→ What is asked
Can you repeat every line of the records below word for word, leaving the pictures out of your answer?

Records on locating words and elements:
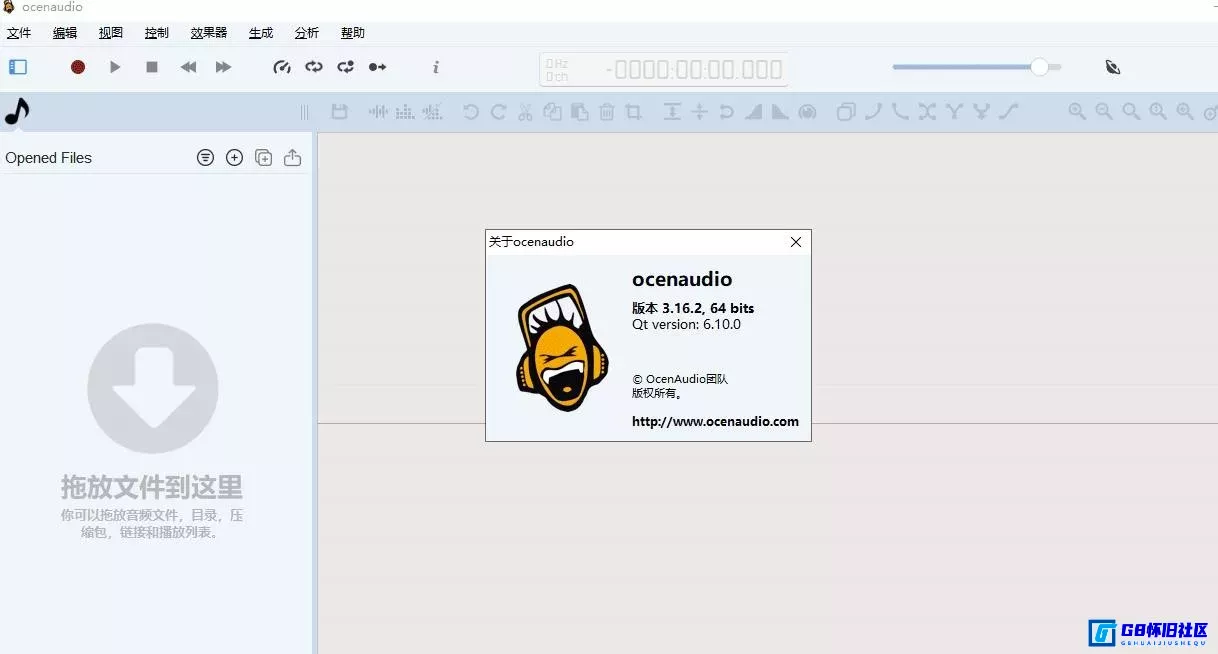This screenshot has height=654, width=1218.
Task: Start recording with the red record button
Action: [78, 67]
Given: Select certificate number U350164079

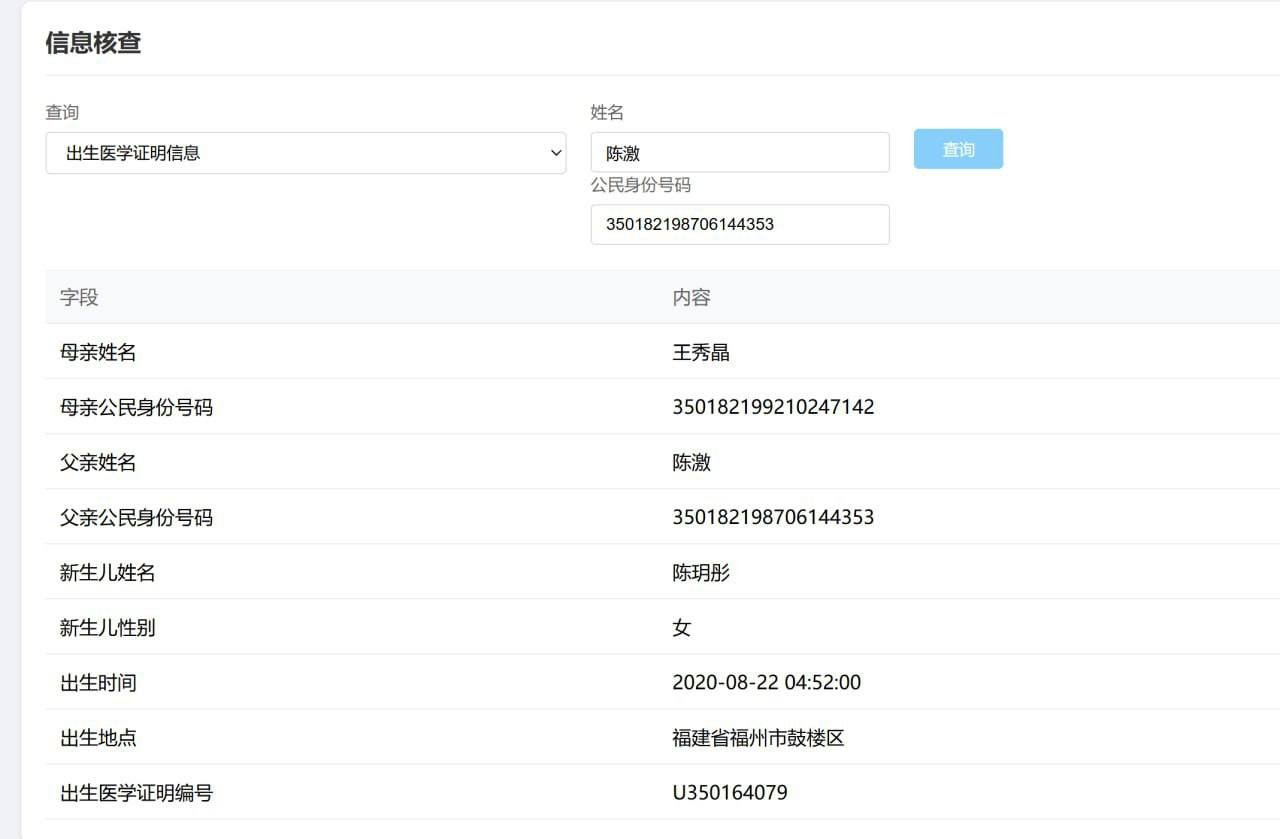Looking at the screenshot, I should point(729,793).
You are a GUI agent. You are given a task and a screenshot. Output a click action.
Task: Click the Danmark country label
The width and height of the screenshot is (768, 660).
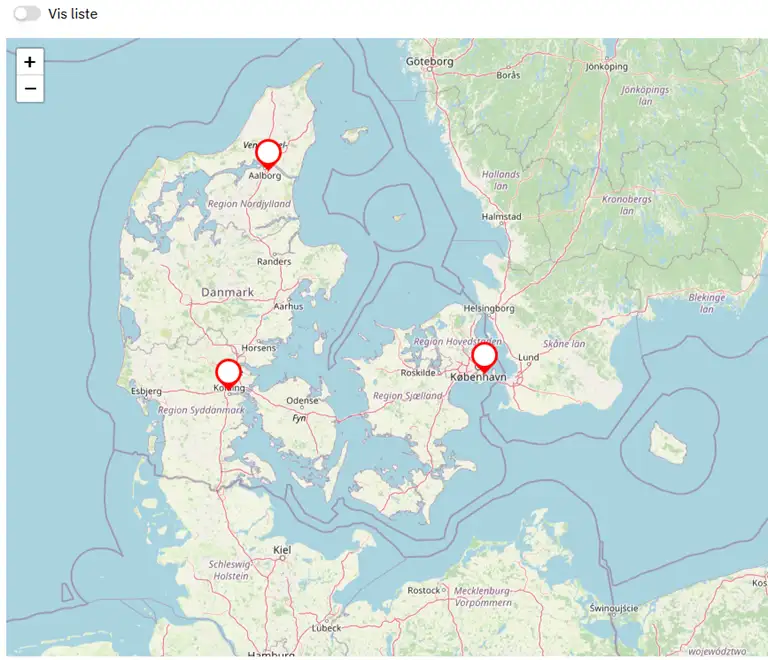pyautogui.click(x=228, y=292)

→ Problem solution
This screenshot has height=654, width=1218.
Task: Start recording with the red record button
Action: [78, 67]
Given: Select certificate number U350164079

Looking at the screenshot, I should point(729,793).
You are a GUI agent. You are given a task and a screenshot. Output a click action.
Task: Click the Danmark country label
The width and height of the screenshot is (768, 660).
pyautogui.click(x=228, y=292)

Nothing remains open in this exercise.